● PAGE TEXT
Blow by blow: Samsung, Xiaomi locked in a fierce battle

Korean giant and Chinese rival slug it out for pole position in the Indian smartphone market

Rajiv Singh
Published: Aug 14, 2018 02:33:59 PM IST
Updated: Aug 23, 2018 12:02:29 PM IST

Image: Amit Verma
“Whatever we are doing is to stay No 1. We have remained No 1 over the years, and I believe as long as we keep our focus on the journey, the result will remain No 1.”

- Asim Warsi, senior vice president (mobile business), Samsung India


It’s an hour and a quarter after noon in early August in Gurugram. Dark clouds looming ominously since early Monday morning open up. The sprawling satellite town in the Delhi-National Capital Region is soon drenched in heavy monsoon showers. The streets duly get flooded and traffic begins to crawl.

The aerial view of the city, though, from the 19th floor of Two Horizon Center looks majestic. But there’s one big difference from the scenario 11 months ago. A thick cover of billboards with the green and blue logos of smartphone makers Oppo and Vivo that dotted the entire stretch of Golf Course Road in Sector 43, has vanished. Samsung, which has its India headquarters across eight floors of the 24-storied Two Horizon Center building, has weathered the onslaught of the Chinese siblings. Now it’s got to contend with another battle. With another Chinese giant. With aspirations to be top dog.

The challenger, Xiaomi, has been breathing down Samsung’s neck menacingly over the last three quarters, even emerging No 1 in two of them (see 'Too Close to Call' infographic below). Annually, though, Samsung has been numero uno for the past two years.

“The quarter approach has never driven our business,” avers Asim Warsi, senior vice president (mobile business) at Samsung India. Samsung, according to independent market research agency Counterpoint, pipped the Chinese rival by a percentage point in the most recent quarter (ended June) to reclaim pole position with a 29 percent share.

“Though I believe we are still No 1, we don’t lose sleep over one quarter numbers. If brands, who are here for decades, are fighting with a four-year-old startup, it tells the story.”

Manu Jain, India managing director and vice president, Xiaomi

Image: Nishant Ratnakar for Forbes India

Samsung appears in no mood to yield ground from hereon, not just over quarters but over a longer period. “We take a long-term view, and that’s why over the years and for multiple years we have been No 1,” Warsi asserts. “We intend to stay the leader for many more years.”

The intent is matched by action. Samsung’s annual growth rate during the second quarter, at nearly 50 percent, was the best it’s been since the fourth quarter of 2015. “It has launched devices pitted directly against Xiaomi’s portfolio,” Canalys analyst Tuananh Nguyen said in a recent statement.

Down south in Embassy TechVillage, Bengaluru, Samsung’s most dangerous competitor in India is equally dogged in its resolve to keep its killer instinct intact. “Though I believe we are still No 1, we don’t lose sleep over numbers of one quarter,” says Manu Jain, India managing director and vice president of Xiaomi. If brands who are in India for decades, quips Jain, are fighting with a four-year-old startup, it tells the story. “Numbers might fluctuate but as long as we are on the right growth trajectory, I don’t get bothered,” he says with an exaggerated swagger.

● RECORD EXTRACTS
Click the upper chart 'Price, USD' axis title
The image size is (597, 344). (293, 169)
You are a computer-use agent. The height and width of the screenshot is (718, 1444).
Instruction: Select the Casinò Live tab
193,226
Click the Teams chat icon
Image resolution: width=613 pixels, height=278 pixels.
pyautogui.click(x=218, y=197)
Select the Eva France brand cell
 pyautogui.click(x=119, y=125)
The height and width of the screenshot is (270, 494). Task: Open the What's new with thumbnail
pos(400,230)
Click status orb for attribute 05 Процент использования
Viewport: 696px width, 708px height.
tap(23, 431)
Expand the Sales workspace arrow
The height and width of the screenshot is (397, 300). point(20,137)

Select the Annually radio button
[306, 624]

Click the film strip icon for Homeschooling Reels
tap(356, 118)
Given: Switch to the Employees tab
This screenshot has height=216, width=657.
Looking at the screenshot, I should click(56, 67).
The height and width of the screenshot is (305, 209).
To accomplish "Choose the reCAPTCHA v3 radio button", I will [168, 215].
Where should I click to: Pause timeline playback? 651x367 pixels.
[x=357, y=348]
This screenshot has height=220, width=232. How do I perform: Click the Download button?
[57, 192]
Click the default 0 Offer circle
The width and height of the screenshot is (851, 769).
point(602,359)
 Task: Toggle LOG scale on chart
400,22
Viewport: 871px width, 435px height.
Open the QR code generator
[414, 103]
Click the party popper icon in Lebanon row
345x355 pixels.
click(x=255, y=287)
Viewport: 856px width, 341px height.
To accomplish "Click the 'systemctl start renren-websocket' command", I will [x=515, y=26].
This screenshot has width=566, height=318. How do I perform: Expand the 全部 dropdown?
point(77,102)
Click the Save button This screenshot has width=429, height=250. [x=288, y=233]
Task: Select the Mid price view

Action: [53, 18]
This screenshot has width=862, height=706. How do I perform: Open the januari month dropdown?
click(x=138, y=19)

● WHAT IS BEING ASKED
Name every smartphone maker mentioned in the article above about the Indian smartphone market.

● COMPLETED EXERCISE
Samsung, Xiaomi, Oppo, Vivo